**ACTIVITY:** Word for word, retype every record in the listing.

**RECORDED INFORMATION:**

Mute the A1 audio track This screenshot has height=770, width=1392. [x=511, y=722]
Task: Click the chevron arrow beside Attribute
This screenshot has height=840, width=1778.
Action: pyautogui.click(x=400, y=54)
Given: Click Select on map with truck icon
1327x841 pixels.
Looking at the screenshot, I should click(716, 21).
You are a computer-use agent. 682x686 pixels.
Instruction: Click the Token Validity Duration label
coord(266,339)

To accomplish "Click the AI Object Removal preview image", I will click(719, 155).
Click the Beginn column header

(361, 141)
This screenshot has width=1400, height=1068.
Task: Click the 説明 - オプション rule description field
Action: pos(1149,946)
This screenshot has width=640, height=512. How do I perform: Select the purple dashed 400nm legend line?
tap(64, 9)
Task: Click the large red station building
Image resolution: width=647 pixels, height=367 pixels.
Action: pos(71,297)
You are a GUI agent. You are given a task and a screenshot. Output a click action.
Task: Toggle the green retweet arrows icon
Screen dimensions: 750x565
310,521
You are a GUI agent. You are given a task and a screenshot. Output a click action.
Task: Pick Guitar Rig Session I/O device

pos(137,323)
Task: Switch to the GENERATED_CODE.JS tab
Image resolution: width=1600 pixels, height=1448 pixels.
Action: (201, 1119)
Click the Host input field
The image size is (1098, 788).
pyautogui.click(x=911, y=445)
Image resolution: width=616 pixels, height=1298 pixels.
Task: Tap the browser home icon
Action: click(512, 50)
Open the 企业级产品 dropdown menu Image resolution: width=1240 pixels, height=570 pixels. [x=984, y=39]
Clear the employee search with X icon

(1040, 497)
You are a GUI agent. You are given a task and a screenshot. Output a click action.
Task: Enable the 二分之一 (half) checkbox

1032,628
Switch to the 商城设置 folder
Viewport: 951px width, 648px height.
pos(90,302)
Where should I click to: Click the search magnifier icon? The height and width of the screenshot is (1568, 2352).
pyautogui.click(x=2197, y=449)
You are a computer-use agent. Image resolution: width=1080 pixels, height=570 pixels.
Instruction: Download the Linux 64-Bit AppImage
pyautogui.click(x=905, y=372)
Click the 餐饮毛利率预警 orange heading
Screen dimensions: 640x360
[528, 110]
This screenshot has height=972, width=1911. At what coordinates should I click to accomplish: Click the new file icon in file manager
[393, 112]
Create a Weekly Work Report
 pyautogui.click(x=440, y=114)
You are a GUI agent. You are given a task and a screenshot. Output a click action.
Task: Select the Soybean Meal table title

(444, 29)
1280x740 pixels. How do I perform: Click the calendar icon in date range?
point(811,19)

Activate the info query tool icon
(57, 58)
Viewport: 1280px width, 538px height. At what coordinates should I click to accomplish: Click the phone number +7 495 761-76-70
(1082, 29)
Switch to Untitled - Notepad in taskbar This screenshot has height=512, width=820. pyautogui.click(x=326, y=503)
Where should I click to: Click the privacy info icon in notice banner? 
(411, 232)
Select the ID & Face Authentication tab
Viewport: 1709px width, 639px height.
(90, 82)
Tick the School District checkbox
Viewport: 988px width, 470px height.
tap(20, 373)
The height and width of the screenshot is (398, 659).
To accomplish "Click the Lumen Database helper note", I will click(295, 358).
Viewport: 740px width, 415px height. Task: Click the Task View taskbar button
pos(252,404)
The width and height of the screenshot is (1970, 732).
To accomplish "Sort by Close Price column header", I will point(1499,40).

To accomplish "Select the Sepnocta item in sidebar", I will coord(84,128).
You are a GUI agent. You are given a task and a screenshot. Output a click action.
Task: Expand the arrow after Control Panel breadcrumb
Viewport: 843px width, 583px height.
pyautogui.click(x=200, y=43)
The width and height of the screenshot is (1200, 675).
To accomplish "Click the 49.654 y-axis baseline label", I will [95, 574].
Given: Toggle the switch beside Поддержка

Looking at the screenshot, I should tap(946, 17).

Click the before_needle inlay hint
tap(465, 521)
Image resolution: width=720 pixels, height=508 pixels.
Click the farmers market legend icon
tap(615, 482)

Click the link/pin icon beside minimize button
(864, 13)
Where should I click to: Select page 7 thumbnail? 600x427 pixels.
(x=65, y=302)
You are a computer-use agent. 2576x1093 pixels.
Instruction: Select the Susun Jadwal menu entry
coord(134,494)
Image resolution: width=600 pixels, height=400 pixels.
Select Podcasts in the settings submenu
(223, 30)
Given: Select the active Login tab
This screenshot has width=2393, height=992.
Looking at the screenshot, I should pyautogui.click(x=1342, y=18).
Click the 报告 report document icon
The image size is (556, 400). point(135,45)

**ANSWER SPACE:**
Mute the A1 audio track This screenshot has height=770, width=1392. [x=511, y=722]
Task: Click the chevron arrow beside Attribute
This screenshot has height=840, width=1778.
Action: pyautogui.click(x=400, y=54)
Given: Click Select on map with truck icon
1327x841 pixels.
Looking at the screenshot, I should click(716, 21).
You are a computer-use agent. 682x686 pixels.
Instruction: Click the Token Validity Duration label
coord(266,339)

To accomplish "Click the AI Object Removal preview image", I will click(719, 155).
Click the Beginn column header

(361, 141)
This screenshot has width=1400, height=1068.
Task: Click the 説明 - オプション rule description field
Action: pos(1149,946)
This screenshot has width=640, height=512. How do I perform: Select the purple dashed 400nm legend line?
tap(64, 9)
Task: Click the large red station building
Image resolution: width=647 pixels, height=367 pixels.
Action: pos(71,297)
You are a GUI agent. You are given a task and a screenshot. Output a click action.
Task: Toggle the green retweet arrows icon
Screen dimensions: 750x565
310,521
You are a GUI agent. You are given a task and a screenshot. Output a click action.
Task: Pick Guitar Rig Session I/O device

pos(137,323)
Task: Switch to the GENERATED_CODE.JS tab
Image resolution: width=1600 pixels, height=1448 pixels.
Action: (201, 1119)
Click the Host input field
The image size is (1098, 788).
pyautogui.click(x=911, y=445)
Image resolution: width=616 pixels, height=1298 pixels.
Task: Tap the browser home icon
Action: click(512, 50)
Open the 企业级产品 dropdown menu Image resolution: width=1240 pixels, height=570 pixels. [x=984, y=39]
Clear the employee search with X icon

(1040, 497)
You are a GUI agent. You are given a task and a screenshot. Output a click action.
Task: Enable the 二分之一 (half) checkbox

1032,628
Switch to the 商城设置 folder
Viewport: 951px width, 648px height.
pos(90,302)
Where should I click to: Click the search magnifier icon? The height and width of the screenshot is (1568, 2352).
pyautogui.click(x=2197, y=449)
You are a computer-use agent. Image resolution: width=1080 pixels, height=570 pixels.
Instruction: Download the Linux 64-Bit AppImage
pyautogui.click(x=905, y=372)
Click the 餐饮毛利率预警 orange heading
Screen dimensions: 640x360
[528, 110]
This screenshot has height=972, width=1911. At what coordinates should I click to accomplish: Click the new file icon in file manager
[393, 112]
Create a Weekly Work Report
 pyautogui.click(x=440, y=114)
You are a GUI agent. You are given a task and a screenshot. Output a click action.
Task: Select the Soybean Meal table title

(444, 29)
1280x740 pixels. How do I perform: Click the calendar icon in date range?
point(811,19)

Activate the info query tool icon
(57, 58)
Viewport: 1280px width, 538px height. At what coordinates should I click to accomplish: Click the phone number +7 495 761-76-70
(1082, 29)
Switch to Untitled - Notepad in taskbar This screenshot has height=512, width=820. pyautogui.click(x=326, y=503)
Where should I click to: Click the privacy info icon in notice banner? 
(411, 232)
Select the ID & Face Authentication tab
Viewport: 1709px width, 639px height.
(90, 82)
Tick the School District checkbox
Viewport: 988px width, 470px height.
tap(20, 373)
The height and width of the screenshot is (398, 659).
To accomplish "Click the Lumen Database helper note", I will click(295, 358).
Viewport: 740px width, 415px height. Task: Click the Task View taskbar button
pos(252,404)
The width and height of the screenshot is (1970, 732).
To accomplish "Sort by Close Price column header", I will point(1499,40).

To accomplish "Select the Sepnocta item in sidebar", I will coord(84,128).
You are a GUI agent. You are given a task and a screenshot. Output a click action.
Task: Expand the arrow after Control Panel breadcrumb
Viewport: 843px width, 583px height.
pyautogui.click(x=200, y=43)
The width and height of the screenshot is (1200, 675).
To accomplish "Click the 49.654 y-axis baseline label", I will [95, 574].
Given: Toggle the switch beside Поддержка

Looking at the screenshot, I should tap(946, 17).

Click the before_needle inlay hint
tap(465, 521)
Image resolution: width=720 pixels, height=508 pixels.
Click the farmers market legend icon
tap(615, 482)

Click the link/pin icon beside minimize button
(864, 13)
Where should I click to: Select page 7 thumbnail? 600x427 pixels.
(x=65, y=302)
You are a computer-use agent. 2576x1093 pixels.
Instruction: Select the Susun Jadwal menu entry
coord(134,494)
Image resolution: width=600 pixels, height=400 pixels.
Select Podcasts in the settings submenu
(223, 30)
Given: Select the active Login tab
This screenshot has width=2393, height=992.
Looking at the screenshot, I should pyautogui.click(x=1342, y=18).
Click the 报告 report document icon
The image size is (556, 400). point(135,45)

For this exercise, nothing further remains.